**Source material**
- - -

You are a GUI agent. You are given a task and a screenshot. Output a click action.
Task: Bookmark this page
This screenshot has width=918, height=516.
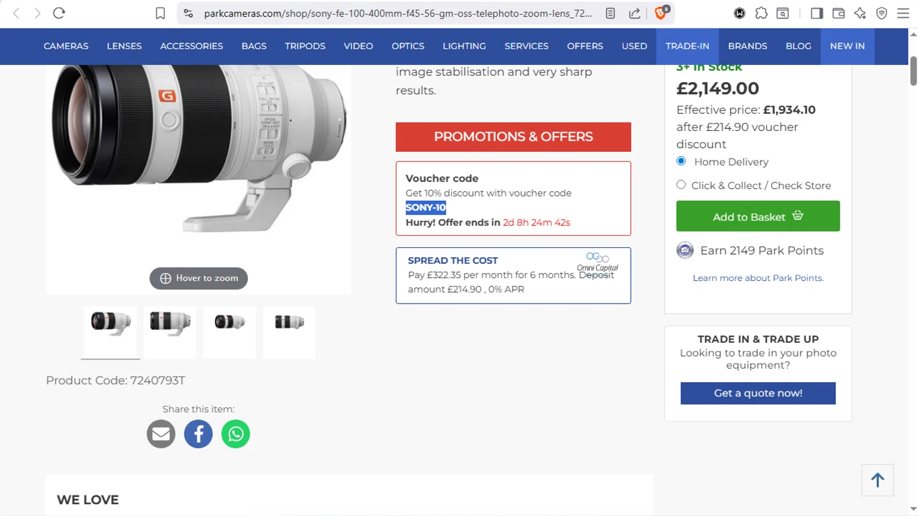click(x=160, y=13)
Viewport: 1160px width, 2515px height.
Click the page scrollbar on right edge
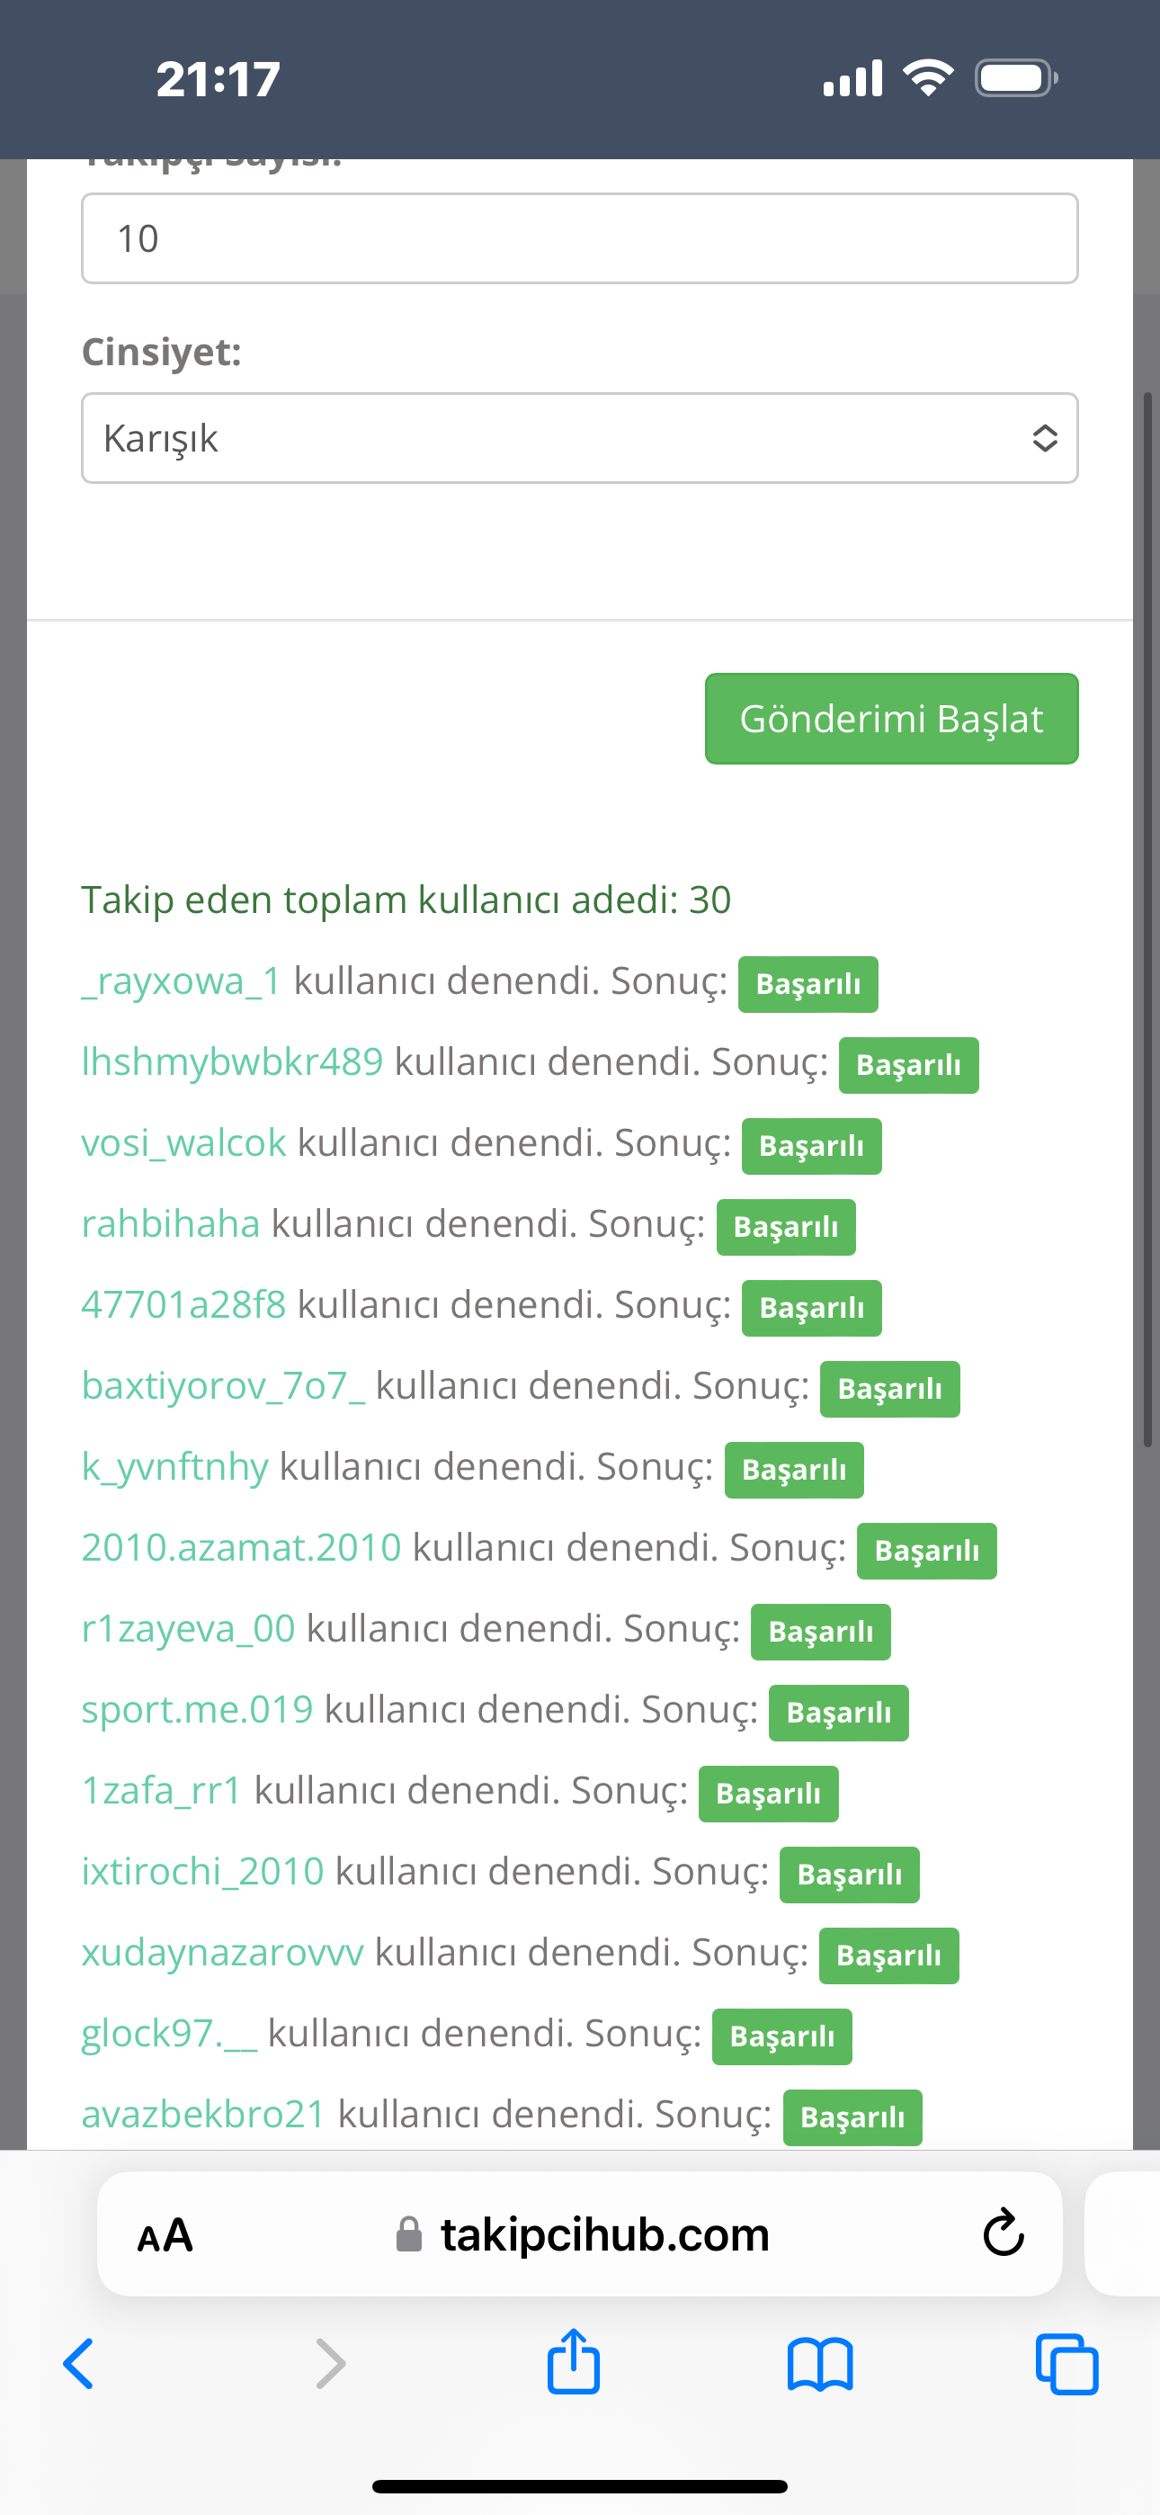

- - -

Take every record and copy it word for word, dropping the pictures.

You are a GUI agent. You are given a task and a screenshot. Output a click action.
Task: Bookmark this page
This screenshot has width=918, height=516.
click(x=160, y=13)
Viewport: 1160px width, 2515px height.
Click the page scrollbar on right edge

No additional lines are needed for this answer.